Но Амалия Гейне была дочерью своего отца, и хорошая партия с человеком, имеющим деньги и имущество, казалась для нее важнее всего. Знавшая цену своей красоте, гордившаяся тем, что она дочь финансового туза, Амалия не нашла в себе даже достаточной чуткости для того, чтобы не издеваться в лицо над смешным воздыхателем - Гарри.
Месяца через два после встречи с Амалией в Гамбурге, Гарри с отчаянием чувствует, что он болен неразделенной любовью, самой страшной из болезней для его возраста и его нервной организации.
Вернее всего, именно в это время он начинает страдать страшными головными болями, которые не перестают мучить его всю жизнь и лишают возможности выносить малейший стук, табачный дым, игру на музыкальных инструментах.

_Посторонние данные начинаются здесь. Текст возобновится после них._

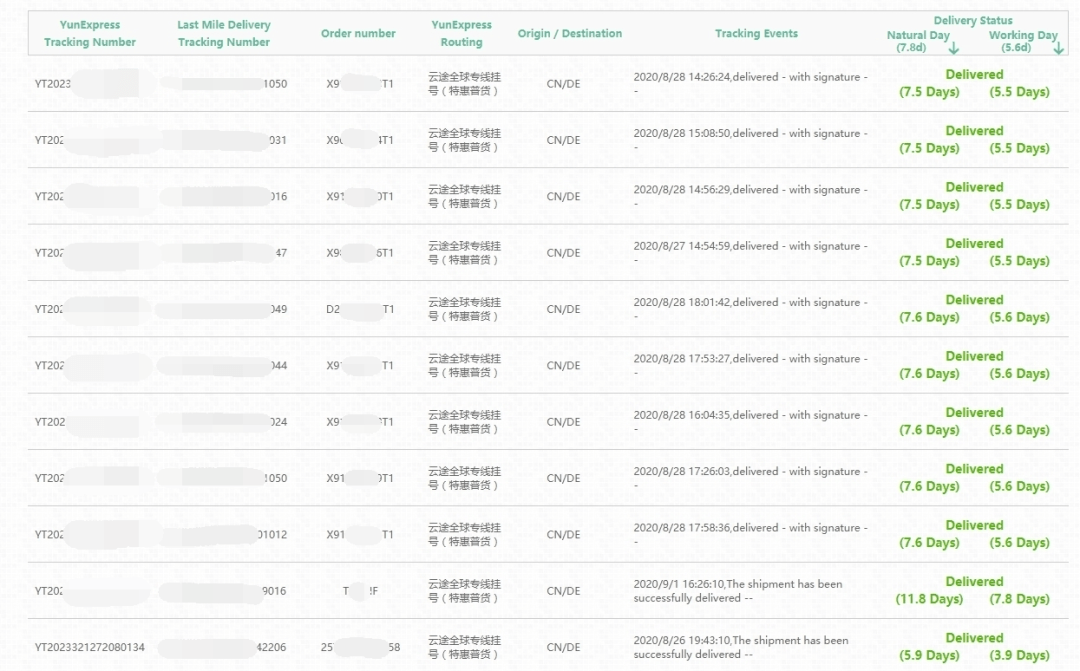Click the Tracking Events column header
The width and height of the screenshot is (1080, 671).
756,34
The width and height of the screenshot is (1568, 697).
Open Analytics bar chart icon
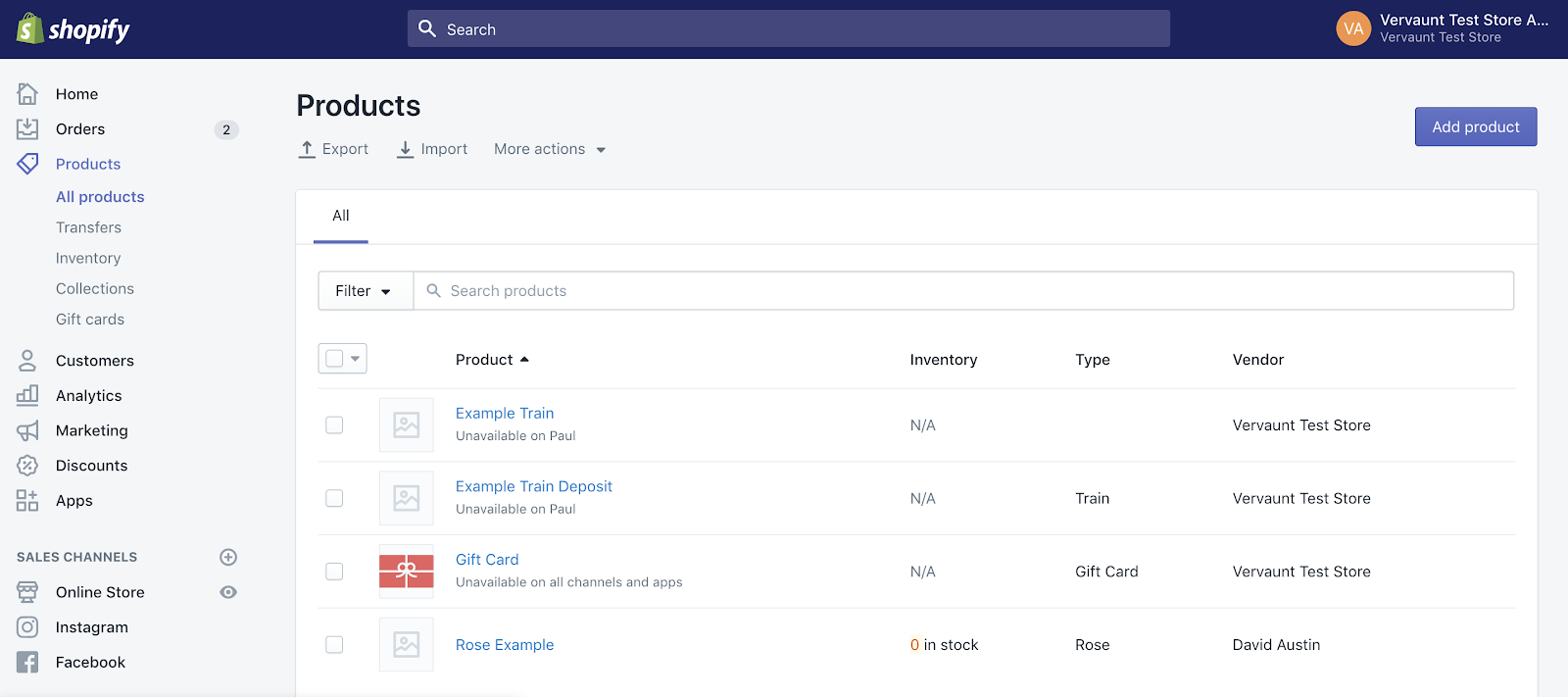tap(27, 395)
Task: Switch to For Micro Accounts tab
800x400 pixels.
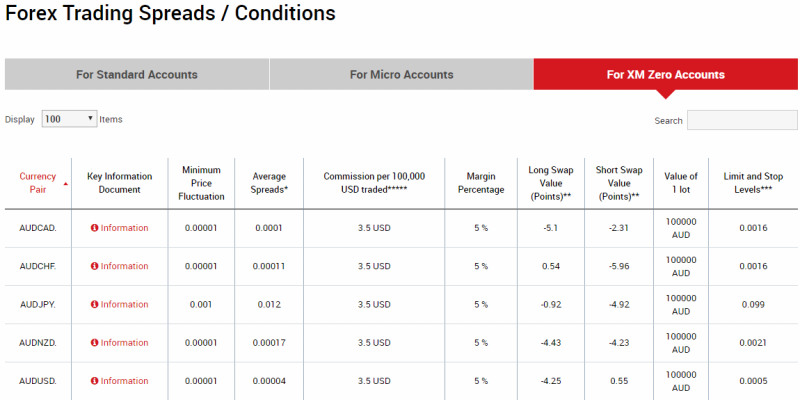Action: click(x=402, y=74)
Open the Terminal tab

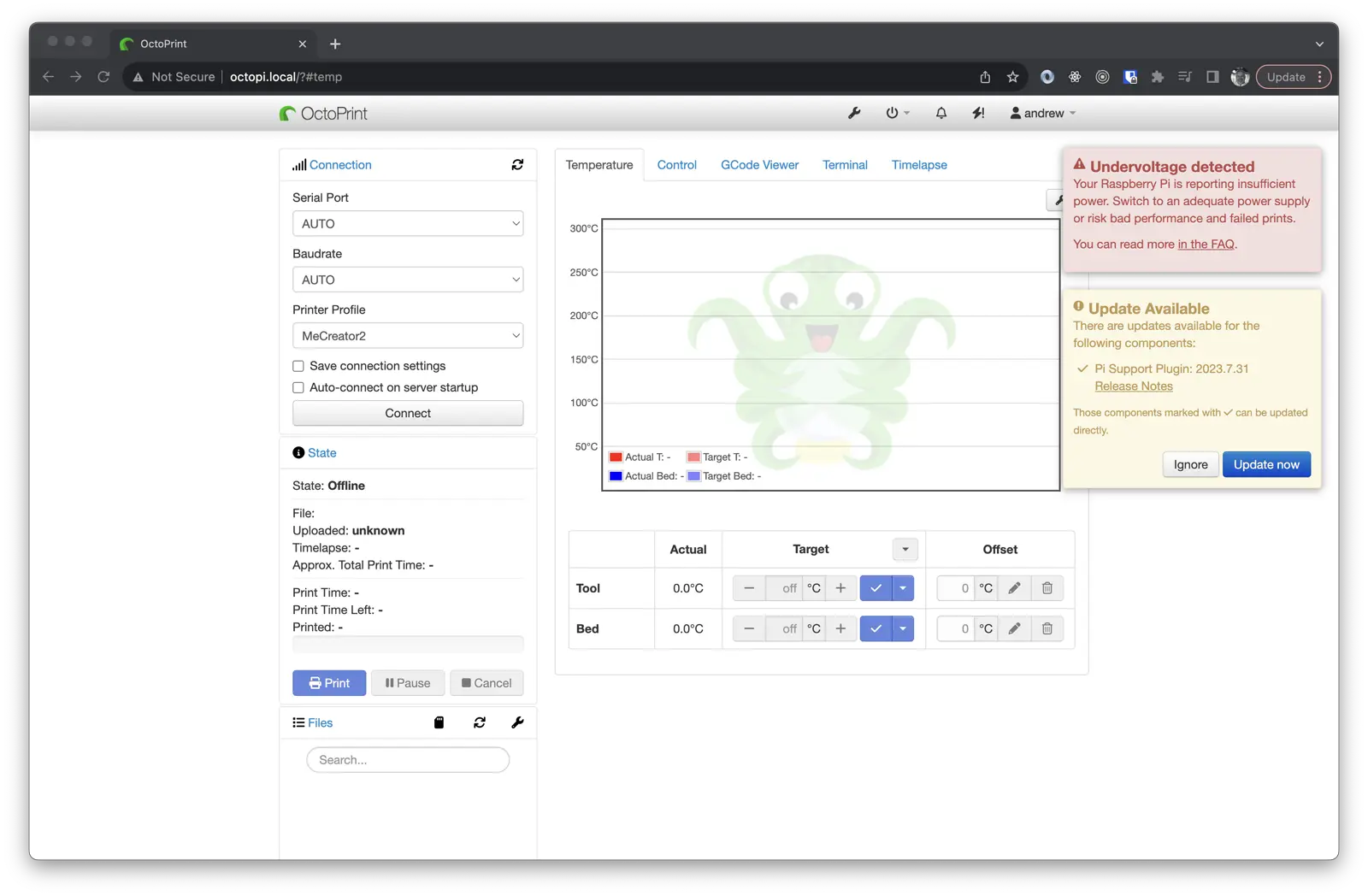[x=845, y=165]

Гейне не говорит об этом, но он прекрасно чувствует, что в пренебрежительном отношении к нему Амалии кроются и причины социального порядка. Он раздражен тем, что его любимая Молли проявляет к нему «жестокое, обидное, леденящее презрение», и это презрение он объясняет не только филистерской добродетелью буржуазной девушки, но и глубоко отвратительными для него финансовыми соображениями.
И он окончательно утверждается в этом убеждении, когда пять лет спустя после решительного объяснения с Амалией, он узнает, что она, горячо любимая им девушка, выходит замуж за крупного прусского помещика Джона Фридлендера из Кенигсберга. Но не будем предвосхищать событий.
В августе или сентябре 1816 года произошло объяснение Гарри с Амалией. Он получил первый тяжелый удар в жизни. Он разбит, он уничтожен, он жаждет с кем-нибудь поделиться своим горем.